Endpoint Security (EDR)
Understanding EDR Architecture: From Lightweight Agents to Telemetry Collection
Explore how EDR agents capture system-level telemetry, including process executions and registry changes, to provide full visibility into endpoint activity.
The Evolution of Endpoint Observability
Traditional security tools historically focused on static identification. They checked files against a list of known bad signatures before execution occurred. This approach proved insufficient as adversaries began using legitimate tools and in-memory techniques to bypass disk-based scanning.
Endpoint Detection and Response (EDR) represents a shift from static snapshots to continuous observability. Instead of asking if a file is malicious based on its hash, EDR asks what the system is doing right now. It functions like a flight recorder for a workstation or server, capturing every significant event in real time.

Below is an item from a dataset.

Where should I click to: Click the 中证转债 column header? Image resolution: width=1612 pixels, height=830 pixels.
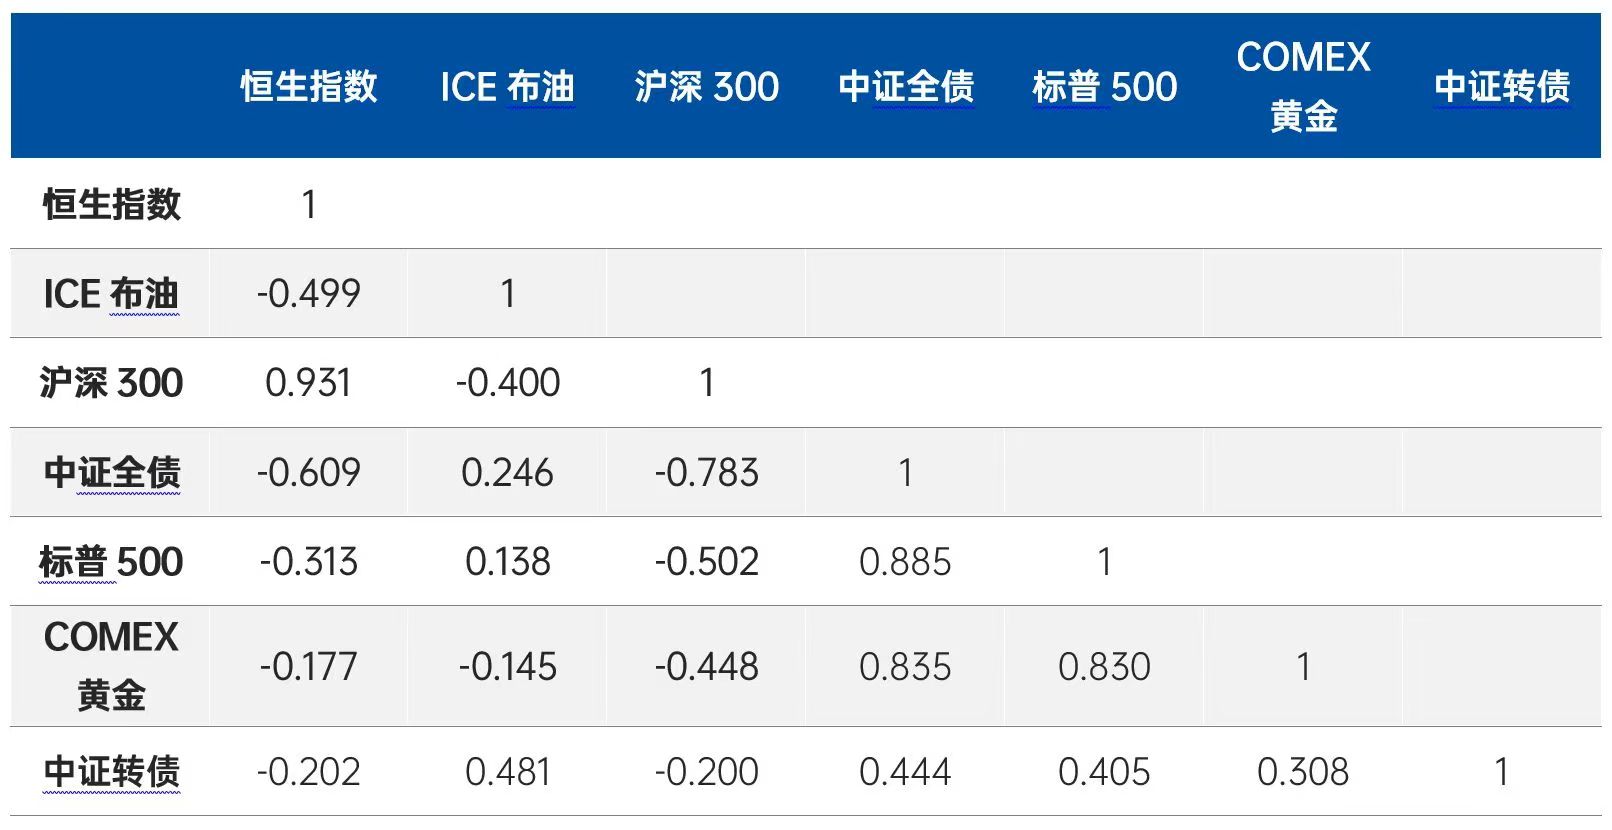click(1502, 87)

The primary goal of an EDR agent is to provide a comprehensive audit trail of system activity. This telemetry allows security engineers to reconstruct the timeline of an attack long after the initial breach occurred. By capturing process starts, network connections, and configuration changes, the agent provides the context needed for behavioral analysis.
For developers, understanding EDR is about understanding system-level telemetry. It is the process of turning granular OS events into actionable data structures. This visibility ensures that even if an attacker uses a trusted system utility, their anomalous behavior will stand out against the baseline of normal operations.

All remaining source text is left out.